Jarosław Kaczyński
premier RP, o PO:
„Nie widzę najmniejszych przesłanek, by sądzić, że w Platformie będzie rozłam. Ciągle jednak wierzę, że przyjdzie taki dzień, w którym skończy się szkodliwa dla Polski wojna polityczna między PO a PiS. Wojna, która zaczęła się od przemówienia Donalda Tuska w czerwcu 2005 r., gdy na konwencji PO gwałtownie zaatakował Prawo i Sprawiedliwość. To był początek, a nie nasz spot wyborczy z pustoszejącymi lodówkami. Ta wojna trwa po dziś dzień, a opiera się na niebywale intensywnym użyciu kłamstwa przez PO w życiu publicznym. Zmiana tej sytuacji byłaby więc dobra dla Polski, nie dla PiS. Prawo i Sprawiedliwość daje sobie bowiem radę i sądzę, że będzie dawało sobie radę lepiej, niż wszyscy sądzą”.
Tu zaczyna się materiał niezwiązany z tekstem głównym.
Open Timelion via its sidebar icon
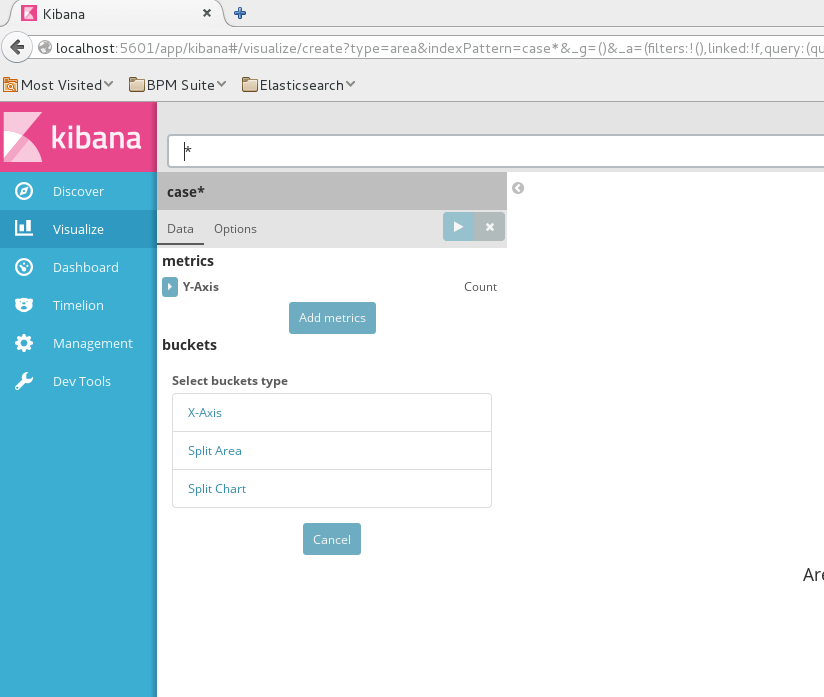The image size is (824, 697). click(24, 305)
(W rozmowie z Małgorzatą Nitek, „Gazeta Krakowska”, 20 XI)
Prof. Michał Kulesza
prawnik, o pomyśle PiS, by to wojewodowie oceniali wydawanie środków przez samorządy:
„...Wojewoda stałby się nie tylko kontrolerem i nadzorcą wydawanych przez samorząd województwa postanowień, ale i aktywnym uczestnikiem zarządzania regionem. A do zarządzania nim jest samorząd, a nie wojewoda. Ten pomysł to wzmacnianie i tak już od dawna stawianych zarzutów, że doprowadzi to do powstania konkurencji między wojewodą a marszałkiem. (...) Gdyby tak się stało i pomysł PiS został wprowadzony, to jest jasne, że wokół wojewody utworzy się dwór polityczny”.
(W rozmowie z Rafałem Płoskim, „Gazeta Olsztyńska”, 16 XI)
Prof. Witold Kulesza
były wiceprezes IPN, o kaście prawników:
„...Stałem na stanowisku, że sprawcom zbrodni sądowych nie przysługuje ochrona wynikająca z immunitetu sędziowskiego i prokuratorskiego.